Data on locating visible targets
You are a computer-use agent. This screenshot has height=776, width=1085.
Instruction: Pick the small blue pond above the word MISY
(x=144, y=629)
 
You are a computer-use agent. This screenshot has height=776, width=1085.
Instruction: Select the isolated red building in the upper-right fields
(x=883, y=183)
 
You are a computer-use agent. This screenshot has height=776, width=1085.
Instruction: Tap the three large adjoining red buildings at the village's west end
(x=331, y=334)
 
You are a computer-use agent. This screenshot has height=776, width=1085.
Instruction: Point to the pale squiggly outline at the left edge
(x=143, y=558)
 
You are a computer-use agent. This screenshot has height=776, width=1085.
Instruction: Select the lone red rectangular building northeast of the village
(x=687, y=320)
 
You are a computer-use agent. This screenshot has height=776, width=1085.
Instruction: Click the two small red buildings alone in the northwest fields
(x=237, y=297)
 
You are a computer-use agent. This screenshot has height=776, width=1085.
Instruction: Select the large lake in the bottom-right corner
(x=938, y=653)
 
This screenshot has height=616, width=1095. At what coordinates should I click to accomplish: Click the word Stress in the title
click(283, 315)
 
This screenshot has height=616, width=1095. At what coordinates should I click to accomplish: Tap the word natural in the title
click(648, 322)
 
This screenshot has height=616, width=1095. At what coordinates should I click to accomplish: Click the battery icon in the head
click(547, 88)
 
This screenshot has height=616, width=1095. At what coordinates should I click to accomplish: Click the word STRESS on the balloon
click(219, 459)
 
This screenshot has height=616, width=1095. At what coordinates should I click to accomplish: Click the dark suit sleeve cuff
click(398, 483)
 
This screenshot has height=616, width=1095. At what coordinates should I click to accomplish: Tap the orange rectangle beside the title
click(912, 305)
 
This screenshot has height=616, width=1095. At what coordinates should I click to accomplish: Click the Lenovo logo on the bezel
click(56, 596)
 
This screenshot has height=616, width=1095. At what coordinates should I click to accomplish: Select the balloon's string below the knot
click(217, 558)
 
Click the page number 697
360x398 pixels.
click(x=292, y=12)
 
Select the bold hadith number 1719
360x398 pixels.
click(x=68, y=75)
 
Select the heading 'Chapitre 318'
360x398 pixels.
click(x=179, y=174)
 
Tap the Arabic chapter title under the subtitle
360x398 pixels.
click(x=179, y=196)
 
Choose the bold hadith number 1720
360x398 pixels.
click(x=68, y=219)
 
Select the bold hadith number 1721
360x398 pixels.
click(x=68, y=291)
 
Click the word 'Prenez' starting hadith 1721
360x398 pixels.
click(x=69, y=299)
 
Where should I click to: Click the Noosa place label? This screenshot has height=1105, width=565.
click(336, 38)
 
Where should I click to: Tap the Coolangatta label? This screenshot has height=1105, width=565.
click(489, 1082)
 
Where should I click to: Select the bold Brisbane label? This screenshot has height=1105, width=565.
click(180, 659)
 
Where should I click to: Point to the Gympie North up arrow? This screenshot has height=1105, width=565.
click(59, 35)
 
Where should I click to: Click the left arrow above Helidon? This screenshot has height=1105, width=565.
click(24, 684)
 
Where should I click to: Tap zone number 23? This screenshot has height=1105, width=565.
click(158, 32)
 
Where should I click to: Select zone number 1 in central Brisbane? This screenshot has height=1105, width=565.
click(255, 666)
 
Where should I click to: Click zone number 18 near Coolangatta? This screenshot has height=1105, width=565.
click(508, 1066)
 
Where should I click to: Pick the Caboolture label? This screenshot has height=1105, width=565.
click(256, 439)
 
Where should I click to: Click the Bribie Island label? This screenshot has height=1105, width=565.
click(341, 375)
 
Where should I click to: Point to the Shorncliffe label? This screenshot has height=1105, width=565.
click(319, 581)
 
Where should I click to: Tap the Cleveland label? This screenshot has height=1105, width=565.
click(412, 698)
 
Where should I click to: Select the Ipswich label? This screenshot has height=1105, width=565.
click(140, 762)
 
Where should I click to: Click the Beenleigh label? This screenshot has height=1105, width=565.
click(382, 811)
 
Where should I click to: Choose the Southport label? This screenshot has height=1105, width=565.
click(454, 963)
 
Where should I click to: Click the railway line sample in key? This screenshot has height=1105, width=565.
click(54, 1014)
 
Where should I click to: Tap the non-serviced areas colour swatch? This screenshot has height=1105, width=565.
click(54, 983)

WHAT IS BEING ASKED:
Rename "Instruction:" to "Command:" throughout the records above, leaving everything else unchanged.

SOLUTION TO THE PROBLEM:
You are a computer-use agent. This screenshot has height=776, width=1085.
Command: Pick the small blue pond above the word MISY
(x=144, y=629)
 
You are a computer-use agent. This screenshot has height=776, width=1085.
Command: Select the isolated red building in the upper-right fields
(x=883, y=183)
 
You are a computer-use agent. This screenshot has height=776, width=1085.
Command: Tap the three large adjoining red buildings at the village's west end
(x=331, y=334)
 
You are a computer-use agent. This screenshot has height=776, width=1085.
Command: Point to the pale squiggly outline at the left edge
(x=143, y=558)
 
You are a computer-use agent. This screenshot has height=776, width=1085.
Command: Select the lone red rectangular building northeast of the village
(x=687, y=320)
 
You are a computer-use agent. This screenshot has height=776, width=1085.
Command: Click the two small red buildings alone in the northwest fields
(x=237, y=297)
 
You are a computer-use agent. This screenshot has height=776, width=1085.
Command: Select the large lake in the bottom-right corner
(x=938, y=653)
 
This screenshot has height=616, width=1095. At what coordinates should I click to accomplish: Click the word Stress in the title
click(283, 315)
 
This screenshot has height=616, width=1095. At what coordinates should I click to accomplish: Tap the word natural in the title
click(648, 322)
 
This screenshot has height=616, width=1095. At what coordinates should I click to accomplish: Click the battery icon in the head
click(547, 88)
 
This screenshot has height=616, width=1095. At what coordinates should I click to accomplish: Click the word STRESS on the balloon
click(219, 459)
 
This screenshot has height=616, width=1095. At what coordinates should I click to accomplish: Click the dark suit sleeve cuff
click(398, 483)
 
This screenshot has height=616, width=1095. At what coordinates should I click to accomplish: Tap the orange rectangle beside the title
click(912, 305)
 
This screenshot has height=616, width=1095. At what coordinates should I click to accomplish: Click the Lenovo logo on the bezel
click(56, 596)
 
This screenshot has height=616, width=1095. At what coordinates should I click to accomplish: Select the balloon's string below the knot
click(217, 558)
 
Click the page number 697
360x398 pixels.
click(x=292, y=12)
 
Select the bold hadith number 1719
360x398 pixels.
click(x=68, y=75)
 
Select the heading 'Chapitre 318'
360x398 pixels.
click(x=179, y=174)
 
Tap the Arabic chapter title under the subtitle
360x398 pixels.
click(x=179, y=196)
 
Choose the bold hadith number 1720
360x398 pixels.
click(x=68, y=219)
 
Select the bold hadith number 1721
360x398 pixels.
click(x=68, y=291)
 
Click the word 'Prenez' starting hadith 1721
360x398 pixels.
click(x=69, y=299)
 
Where should I click to: Click the Noosa place label? This screenshot has height=1105, width=565.
click(336, 38)
 
Where should I click to: Tap the Coolangatta label? This screenshot has height=1105, width=565.
click(489, 1082)
 
Where should I click to: Select the bold Brisbane label? This screenshot has height=1105, width=565.
click(180, 659)
 
Where should I click to: Point to the Gympie North up arrow? This screenshot has height=1105, width=565.
click(59, 35)
 
Where should I click to: Click the left arrow above Helidon? This screenshot has height=1105, width=565.
click(24, 684)
 
Where should I click to: Tap zone number 23? This screenshot has height=1105, width=565.
click(158, 32)
 
Where should I click to: Select zone number 1 in central Brisbane? This screenshot has height=1105, width=565.
click(255, 666)
 
Where should I click to: Click zone number 18 near Coolangatta? This screenshot has height=1105, width=565.
click(508, 1066)
 
Where should I click to: Pick the Caboolture label? This screenshot has height=1105, width=565.
click(256, 439)
 
Where should I click to: Click the Bribie Island label? This screenshot has height=1105, width=565.
click(341, 375)
 
Where should I click to: Point to the Shorncliffe label? This screenshot has height=1105, width=565.
click(319, 581)
 
Where should I click to: Tap the Cleveland label? This screenshot has height=1105, width=565.
click(412, 698)
 
Where should I click to: Select the Ipswich label? This screenshot has height=1105, width=565.
click(140, 762)
 
Where should I click to: Click the Beenleigh label? This screenshot has height=1105, width=565.
click(382, 811)
 
Where should I click to: Choose the Southport label? This screenshot has height=1105, width=565.
click(454, 963)
 
Where should I click to: Click the railway line sample in key? This screenshot has height=1105, width=565.
click(54, 1014)
 
Where should I click to: Tap the non-serviced areas colour swatch? This screenshot has height=1105, width=565.
click(54, 983)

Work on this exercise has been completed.